JAKARTA –  Mata rantai distribusi bahan bakar minyak (BBM) di Indonesia sangat kompleks, baik melalui laut maupun darat. Sementara itu, Undang-Undang Nomor 22 Tahun 2001 tentang Minyak dan  Gas Bumi mengamanatkan BBM harus tersedia di seluruh pelosok Nusantara. 

Ibrahim Hasyim, Ketua Alumni Akadami Minyak dan Gas, mengatakan mata rantai distribusi BBM sangat panjang dan bertingkat. Transportasi laut tentu sangat rumit membawa ke pulau-pulau kecil dengan alur pelayaran yang dangkal. Begitu juga di darat yang lokasinya sangat tersebar dengan infrastruktur jalan dan jembatan yang sangat terbatas untuk mencapainya.

“Kondisi itu semua menuntut saluran distribusi yang bertingkat, terminal dan kapal yang besar sampai kecil. Kondisi ini hanya terjadi di sebuah negara kepulauan,” kata Ibrahim di Jakarta, Selasa (22/3). 

Menurut Ibrahim yang membedakan komponen harga BBM di Indonesia dengan negara lain  karena ada pertimbangan ekonomi, sosial politik, dan lingkungan hidup. “Di Amerika Serikat saja, harga BBM antarnegara bagian saja bisa berbeda. Akan tetapi penentu utama tentulah harga minyak mentah,” kata dia.  

Menurut dia, harga BBM berkorelasi dengan biaya produksi dan transportasi.

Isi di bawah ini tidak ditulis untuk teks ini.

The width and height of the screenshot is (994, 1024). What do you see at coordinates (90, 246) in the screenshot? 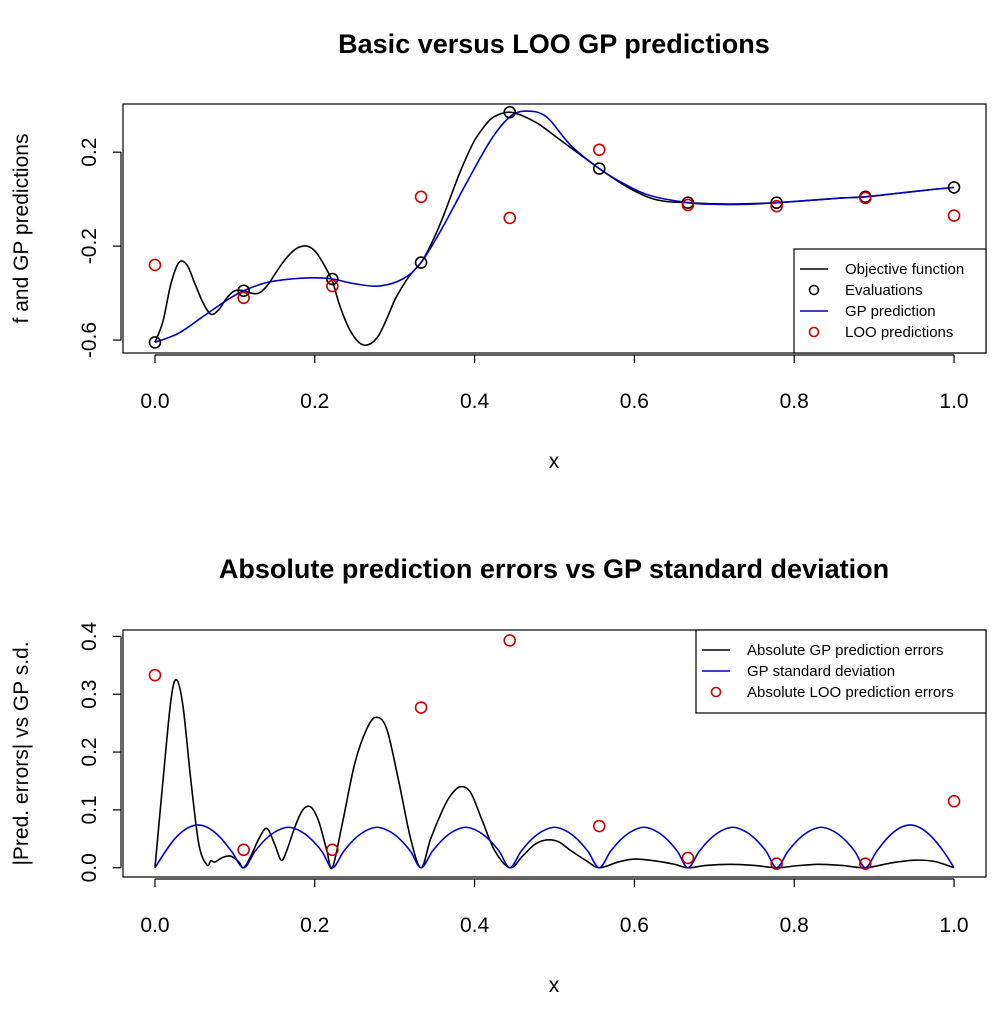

Jika penurunan harga BBM tidak signifikan tentu dampak terhadap biaya produksi dan transportasi pun menjadi kecil, kecuali jika peran biaya BBM dalam struktur biaya totalnya tinggi. 

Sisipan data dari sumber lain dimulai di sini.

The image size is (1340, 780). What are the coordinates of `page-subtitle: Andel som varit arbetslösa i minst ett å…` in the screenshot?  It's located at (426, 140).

Peran pemerintah untuk mengaudit biaya itu perlu agar dapat diketahui berapa besarnya pengaruh penurunan harga BBM terhadap terhadap total biaya. “Kalau formula itu ada, pemerintah akan ada pegangan untuk mengawasinya,” tegas Ibrahim. 
 
Wianda Pusponegoro, Vice President Corporate Communication PT Pertamina (Persero), mengakui jaringan distribusi BBM di Indonesia termasuk paling rumit di dunia. Beragam upaya dilakukan Pertamina dalam mendistribusikan energi ke pelosok negeri, tak terkecuali ujung timur Nusantara. Hal ini dilakukan melalui peningkatan efisiensi dan efektivitas sarana sekaligus fasilitas, mulai dari darat, laut hingga udara. “Nilai penghematan distribusi BBM dari peningkatan tata kelola arus minyak per Desember mencapai  US$ 255,25 juta,” katanya.
 
Wianda mengatakan dalam distribusi BBM di Tanah Air, Pertamina memperkuat infrastruktur hilir dengan 273 unit kapal tanker, delapan unit kilang, dan 111 unit terminal BBM. “Pertamina juga memiliki 6865 unit retail outlet dan 64 unit DPPU (Depot Pengisian Pesawat Udara),” ujarnya.
 
Menteri ESDM Sudirman Said sebelumnya menyatakan pemerintah akan menurunkan harga BBM jenis premium dan solar turun pada awal April 2016 di seluruh wilayah Indonesia. Pertimbangan penurunan harga BBM adalah tren penurunan harga minyak dunia dan menguatnya nilai tukar rupiah terhadap dolar Amerika Serikat (AS).
 
Berdasarkan evaluasi tiga bulanan sebelumnya, pada Januari lalu pemerintah telah menetapkan perubahan harga BBM jenis premium dan solar. Pemerintah mengumumkan harga premium Rp7.050/liter untuk luar Jawa dan Bali. Sedangkan solar Rp5.650/liter karena masih disubsidi sebesar Rp 1.000 per liter. Dalam APBN 2016 subsidi solar ditetapkan Rp16 triliun.
 
Ferdinand Hutahaean, Direktur Eksekutif Energy Watch Indonesia, mengatakan pemerintah harus mengevaluasi harga jual BBM untuk periode April-Juni 2016 mengacu pada rata rata MOPS Januari-Maret 2016. Pasalnya pada periode tersebut harga minyak jatuh pada titik terendah kurun waktu belasan tahun terakhir. 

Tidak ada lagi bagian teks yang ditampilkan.